La Kawasaki è stata l’unica a puntare sulle coperture Dunlop, gomme che danno un feedback troppo inferiore rispetto alle Bridgestone, i 230 cavalli del propulsore spesso le mettono in crisi, anche a causa della sopracitata erogazione appuntita.
Hayden, che a Valencia non riusciva a passare le verdone sul dritto, se le “beveva” in curva; Andrew Pitt afferma “Lo sentivo aprire il gas quando ancora io non potevo nemmeno ipotizzare di farlo. In un attimo mi era davanti”
Entrare in curva coi freni tirati, cosa possibile sulle altre MotoGp, è difficilissimo con la Kawasaki perché tende a sedersi e sottosterza moltissimo.
Nella migliore delle ipotesi si perde del tempo, nella peggiore si può cadere.
Proprio come è capitato ad Alan Cathcart nel bel mezzo della sua prova.
Quest’anno non è stato possibile provare la Suzuki MotoGp: ragion per cui vi proponiamo un sunto della prova della GSV-R 990 del 2002.
Dopo aver vinto nel 2000 il mondiale con Kenny Roberts jr. nel penultimo anno delle “500”, la Suzuki si è lanciata con un certo ritardo nell’avventura a 4 tempi, esattamente nell’ottobre 2001 ed in sei mesi è stata in grado di allineare la sua 4 cilindri a V sulla griglia di partenza del campionato MotoGP.
La corsa di apertura, sotto il diluvio, vide primeggiare a lungo il pilota della Suzuki Akira Ryo, che ha condotto la gara prima di cedere alla furia di Valentino Rossi nel finale.

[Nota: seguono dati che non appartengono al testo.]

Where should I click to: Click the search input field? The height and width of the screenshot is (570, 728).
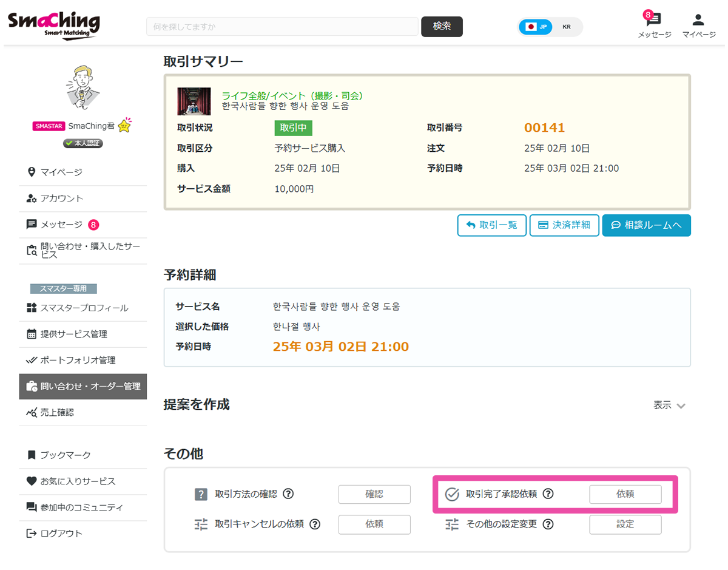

Al suo debutto la GSV-R denunciava 210 cavalli che avevano al compito di muovere 146 kg più il pilota.
Uno dei primi appunti mossi nei confronti della Suzuki è stato quello di avere troppa coppia ai bassi. Il regime di coppia massima corrisponde a 11.000 giri mentre quello di potenza massima si pone a 14.000 giri, con 300 giri supplementari prima dell’intervento del limitatore.
Sebbene la GSV-R appaia aerodinamicamente ben disegnata, la velocità massima sui due rettilinei di Sepang non è sembrata impressionante e comunque non molto superiore a quella di una buona SBK bicilindrica. In cambio, l’accelerazione è più violenta ma tanto controllabile da renderla facilissima da guidare nelle curve lente e nelle chicane.

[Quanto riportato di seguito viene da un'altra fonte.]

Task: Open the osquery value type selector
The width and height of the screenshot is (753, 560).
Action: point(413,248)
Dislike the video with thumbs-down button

Qualche nota su telaio, che replica le belle caratteristiche di quello della RGV 500, ma ne ricalca i difetti: i cambi di direzione sono piuttosto facili nelle curve strette, ma l’aumentata massa del motore costringe il pilota ad un’azione più incisiva nelle chicane. Il bilanciamento è eccellente ed assieme all’interasse maggiorato di 25 mm contribuisce alla elevata stabilità in rettilineo.
Però il trasferimento di carico è notevole e genera una certa instabilità in fase di frenata, con la ruota posteriore leggermente sollevata.